→ PROBLEM TO WORK ON
Read the material below and tally how many lines hold the word "data", giving the number and nothing else.

→ INFORMATION PROVIDED
────────────────

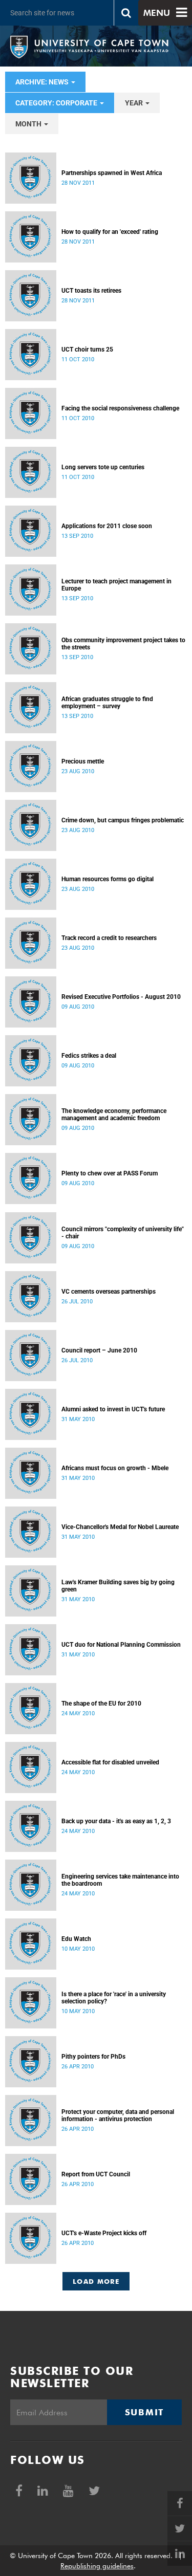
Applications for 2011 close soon (106, 526)
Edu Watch (76, 1938)
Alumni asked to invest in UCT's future (113, 1409)
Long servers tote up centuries (102, 467)
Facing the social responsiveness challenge (120, 408)
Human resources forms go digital (107, 879)
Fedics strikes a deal (88, 1055)
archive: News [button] (42, 82)
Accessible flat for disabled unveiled (110, 1762)
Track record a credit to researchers (109, 938)
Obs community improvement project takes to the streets (123, 644)
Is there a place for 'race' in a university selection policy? (113, 1998)
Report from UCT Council (95, 2174)
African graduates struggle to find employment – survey (107, 702)
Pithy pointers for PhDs (93, 2056)
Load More (96, 2281)
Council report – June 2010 (99, 1350)
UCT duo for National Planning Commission (121, 1644)
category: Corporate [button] (57, 103)
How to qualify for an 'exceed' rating (109, 231)
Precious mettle (82, 761)
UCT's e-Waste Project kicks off (103, 2233)
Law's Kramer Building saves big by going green (118, 1586)
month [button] (29, 124)
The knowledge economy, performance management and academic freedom (113, 1114)
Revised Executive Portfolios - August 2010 (121, 996)
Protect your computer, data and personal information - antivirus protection (117, 2115)
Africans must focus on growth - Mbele (114, 1468)
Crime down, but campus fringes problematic (122, 820)
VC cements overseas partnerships (108, 1291)
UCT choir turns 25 (87, 349)
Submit (144, 2412)
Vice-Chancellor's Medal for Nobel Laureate (120, 1527)
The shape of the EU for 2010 (101, 1703)
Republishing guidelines (97, 2566)
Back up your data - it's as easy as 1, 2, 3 (116, 1821)
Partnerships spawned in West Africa (111, 173)
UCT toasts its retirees (91, 290)
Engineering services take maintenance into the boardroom (120, 1880)
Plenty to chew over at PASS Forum (109, 1173)
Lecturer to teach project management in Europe (116, 585)
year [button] (134, 103)
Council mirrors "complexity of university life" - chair (122, 1233)
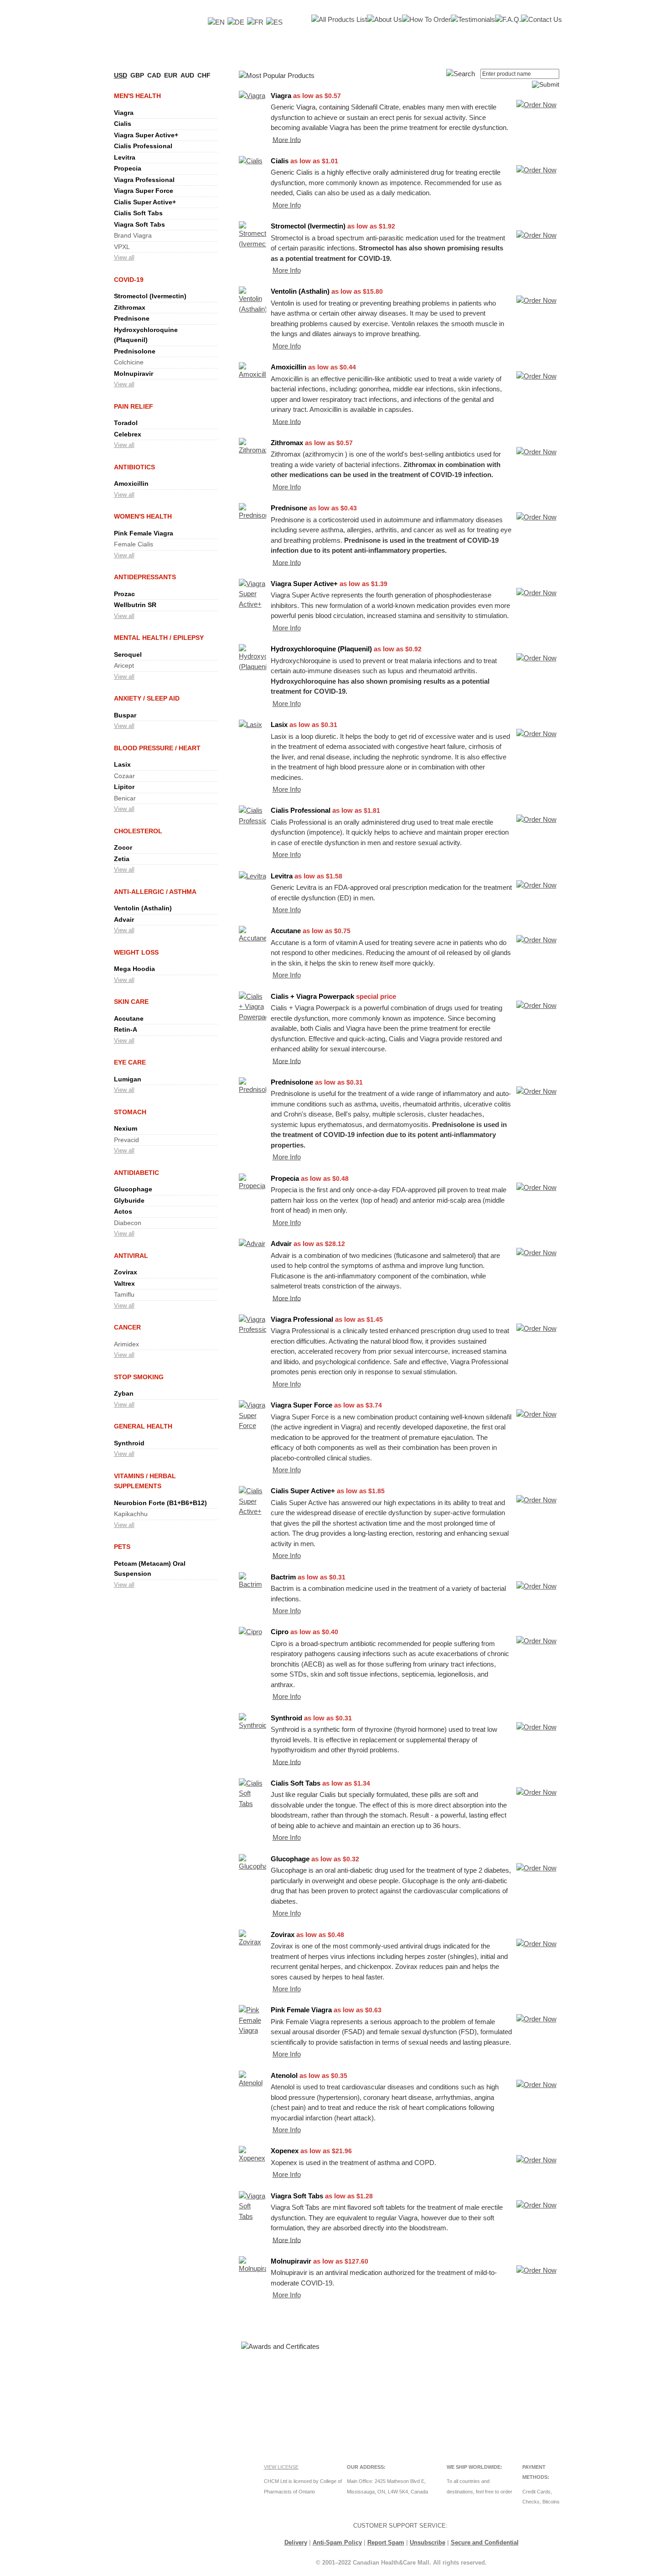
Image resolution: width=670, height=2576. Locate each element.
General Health (143, 1426)
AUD (187, 75)
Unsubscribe (427, 2542)
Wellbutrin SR (135, 604)
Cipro (280, 1632)
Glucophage (133, 1189)
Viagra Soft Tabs (139, 224)
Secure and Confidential (485, 2542)
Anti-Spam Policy (337, 2542)
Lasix (122, 764)
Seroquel (128, 654)
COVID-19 (129, 279)
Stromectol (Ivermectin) (150, 296)
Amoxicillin (131, 483)
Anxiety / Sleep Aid (147, 698)
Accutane (129, 1018)
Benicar (125, 798)
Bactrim (283, 1577)
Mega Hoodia (134, 968)
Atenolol (284, 2075)
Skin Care (131, 1001)
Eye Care (130, 1062)
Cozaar (124, 775)
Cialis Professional (143, 146)
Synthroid (129, 1443)
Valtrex (124, 1283)
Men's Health (137, 95)
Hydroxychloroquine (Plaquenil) (321, 649)
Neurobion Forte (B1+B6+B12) (160, 1502)
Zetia (121, 858)
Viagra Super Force (143, 190)
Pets (122, 1546)
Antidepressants (145, 577)
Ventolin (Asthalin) (143, 908)
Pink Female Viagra (143, 533)
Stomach (130, 1112)
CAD (154, 75)
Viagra (124, 112)
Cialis (122, 123)
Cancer (127, 1327)
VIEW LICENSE (281, 2467)
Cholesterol (138, 831)
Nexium (125, 1128)
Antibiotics (134, 467)
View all (124, 257)
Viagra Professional (144, 179)
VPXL (122, 246)
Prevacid (126, 1139)
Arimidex (126, 1344)
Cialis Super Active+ (145, 202)
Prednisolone (134, 351)
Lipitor (124, 786)
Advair (124, 919)
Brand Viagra (133, 235)
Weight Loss (136, 952)
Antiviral (131, 1255)
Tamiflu (124, 1294)
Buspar (125, 715)
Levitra (124, 157)
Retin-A (125, 1029)
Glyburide (129, 1200)
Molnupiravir (133, 373)
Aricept (124, 665)
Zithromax (129, 307)
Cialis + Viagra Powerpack (312, 996)
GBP (137, 75)
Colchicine (129, 362)
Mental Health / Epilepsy (159, 637)
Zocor (123, 847)
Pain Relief (133, 406)
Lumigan (127, 1079)
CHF (204, 75)
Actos (123, 1211)
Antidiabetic (136, 1172)
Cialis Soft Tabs (138, 213)
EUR (170, 75)
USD (120, 75)
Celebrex (127, 434)
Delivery (295, 2542)
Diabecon (127, 1222)
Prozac (124, 593)
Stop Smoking (139, 1377)
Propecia (127, 168)
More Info (287, 139)
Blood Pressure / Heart (157, 748)
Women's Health (143, 516)
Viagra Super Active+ (146, 135)
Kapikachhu (131, 1513)
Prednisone (131, 318)
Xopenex (285, 2151)
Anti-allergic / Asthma (155, 891)
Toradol (126, 422)
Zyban (124, 1393)
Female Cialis (133, 544)
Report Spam (385, 2542)
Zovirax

────────────────

→ FINISHED TASK
2